Misalen 1975’te yıllık yüzde 350’ye varan inatçı enflasyon Pinochet’yi Milton Friedman’ın işsizliği (geçici olarak) artırma pahasına fiyatları yeniden istikrara kavuşturacak bir “şok tedavisi” uygulama tavsiyesini kabul etmeye zorladı. Milton’ın başta birkaç ay süreceğini düşündüğü artış, 80’lerin ortalarına kadar devam etti.

Aynı dönemde Şili hükümeti, Allende’nin düşük tuttuğu faiz oranlarının yükselmesine izin vererek bankaları uluslararası borçlanmaya teşvik etti. Chicago Oğlanları, ortaya çıkan açıkların ekonomiyi canlandıracağını düşünürken kısa süre önce yeniden özelleştirilen pek çok finans kuruluşu vergi mükelleflerinin sırtından indirilmek durumunda kaldı.

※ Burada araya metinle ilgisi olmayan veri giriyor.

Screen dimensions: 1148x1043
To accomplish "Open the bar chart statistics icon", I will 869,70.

Chicago Oğlanlarının neoliberal dünya görüşünün Şili’yi kurtarmak bir yana, mali krizi önlemek için değiştirilmesi gerekiyordu. De Castro gibi eski nesil “dogmatikler” sabit döviz kuru üzerinde ısrar ederken José Piñera ve Juan Andrés Fontaine gibi genç nesil pragmatistler veya “esnekler”, UChicago eğitimleriyle çelişse de nihayetinde Şili ekonomisinin rayına oturmasına yardımcı olan dalgalı kurlarda karar kıldılar.

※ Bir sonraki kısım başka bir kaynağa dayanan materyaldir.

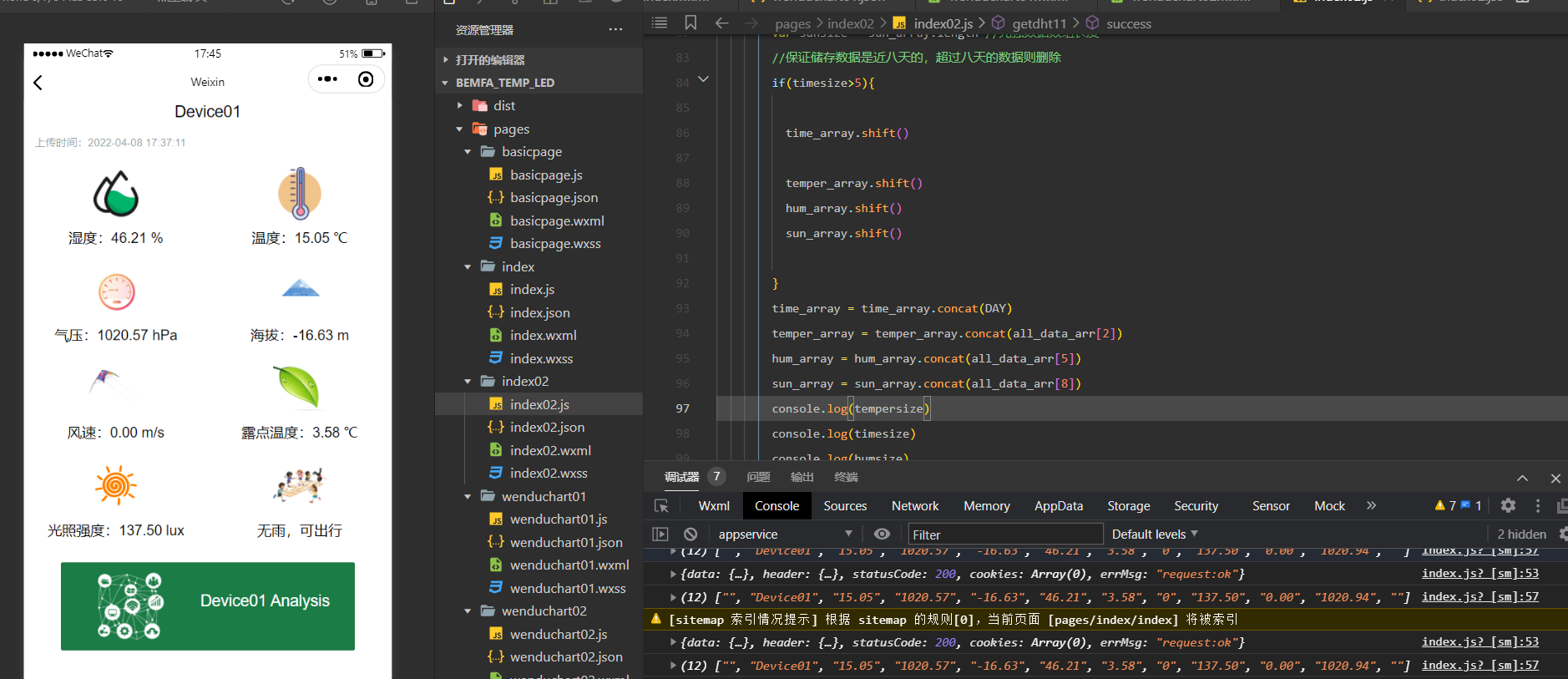Go back using the editor left arrow
Image resolution: width=1568 pixels, height=679 pixels.
[x=722, y=23]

1988’de Şilililerin yüzde 56’sının Pinochet rejiminin devamına karşı oy kullanmasının ardından başkanlık ve Kongre seçimleri yapıldı. Diktatörlükten demokrasiye geçişe ayrılan bölümlerde Edwards, sonraki liderlerin miras aldıkları neoliberal sistemi kayıtsız şartsız benimsedikleri fikrine meydan okuyor.

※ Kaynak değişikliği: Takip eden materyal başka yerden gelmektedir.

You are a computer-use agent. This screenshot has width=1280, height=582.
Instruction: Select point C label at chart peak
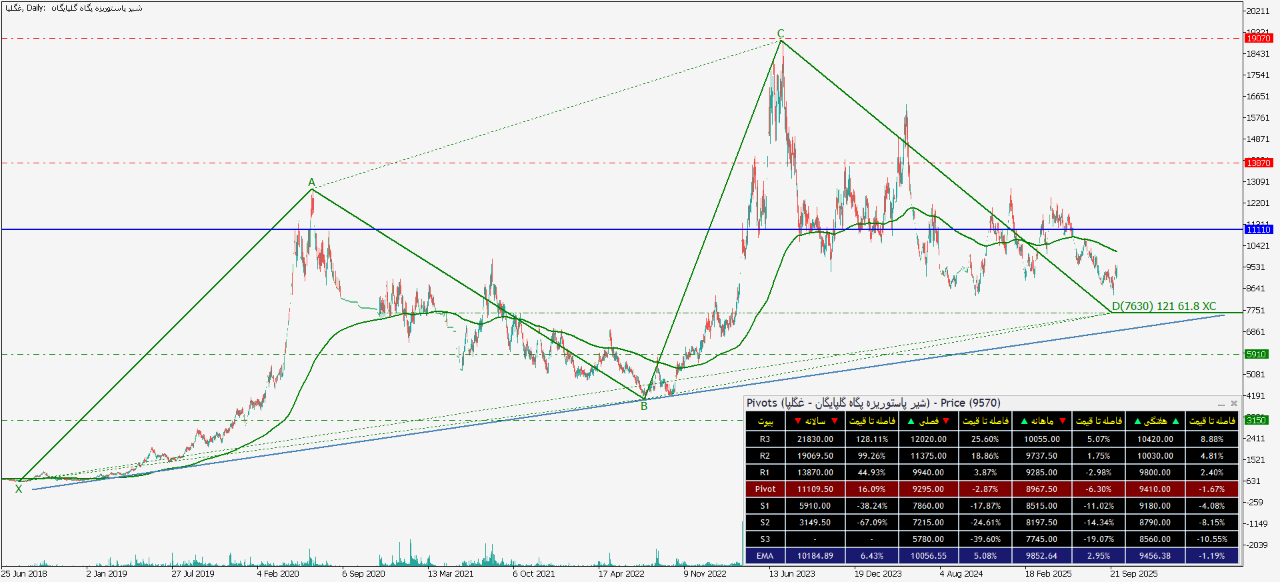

Bu sistemin bazı unsurları korundu. Merkez solcu Devlet Başkanı Eduardo Frei Ruiz-Tagle’nin maliye bakanı Eduardo Aninat, 1998 Rusya mali krizine yanıt olarak ülkeyi uluslararası sermaye hareketlerine açtı ve para biriminin değerinin hükümet müdahalesi olmaksızın arz ve talep tarafından belirlendiği “Milton Friedman tipi bir dünyaya” soktu.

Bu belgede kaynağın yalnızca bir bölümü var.